The banking sector still has a long way to go in confronting the business challenges posed by global climate change, according to a report by Ceres, a coalition of investors, environmental groups and other public interest organizations.

Banks and financial institutions, with nearly $6 trillion in market capitalization, are a key player in combating the impacts of climate change and supporting the investments necessary to move the world economy toward reduced greenhouse gas (GHG) emissions, Ceres officials stated.

ccording to the report, some banks are setting internal GHG reduction targets, boosting climate-related equity research and elevating lending and financing for clean energy projects. Many others are still not addressing climate change, and only a handful of the 40 banks studied have begun integrating climate risks into lending by pricing carbon into their finance decisions or setting targets to reduce emissions in their lending portfolios.

"More banks realize that climate change is a big business issue, but their responses so far are the tip of the iceberg of what is needed to tackle this colossal global challenge," said Mindy S. Lubber, Ceres president. "As a key provider of capital and financing worldwide, banks must do more to move the economy away from fossil fuels and high-carbon investments that are exacerbating climate change."

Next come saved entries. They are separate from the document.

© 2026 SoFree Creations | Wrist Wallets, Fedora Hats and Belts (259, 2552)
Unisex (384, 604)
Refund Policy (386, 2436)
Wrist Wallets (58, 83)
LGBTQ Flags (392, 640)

The report employs a "Climate Change Governance Checklist" to evaluate how 16 U.S. and 24 non-U.S. banks are addressing climate change through board of director oversight, management performance, public disclosure, emissions accounting and strategic planning. The report uses data from securities filings, company reports, company Web sites, third-party questionnaires and direct company communications.

The report ranked 16 U.S., 15 European, five Asian, three Canadian and one Brazilian bank. The 40 companies include several different classes of financial services firms, including diversified banks, investment banks and asset managers. The final scores are weighted to reflect the fact that some of the banks -- specifically, asset mangers and investment banks -- are not engaged in the full spectrum of product and service offerings assessed by the Climate Change Governance Checklist, Ceres officials stated.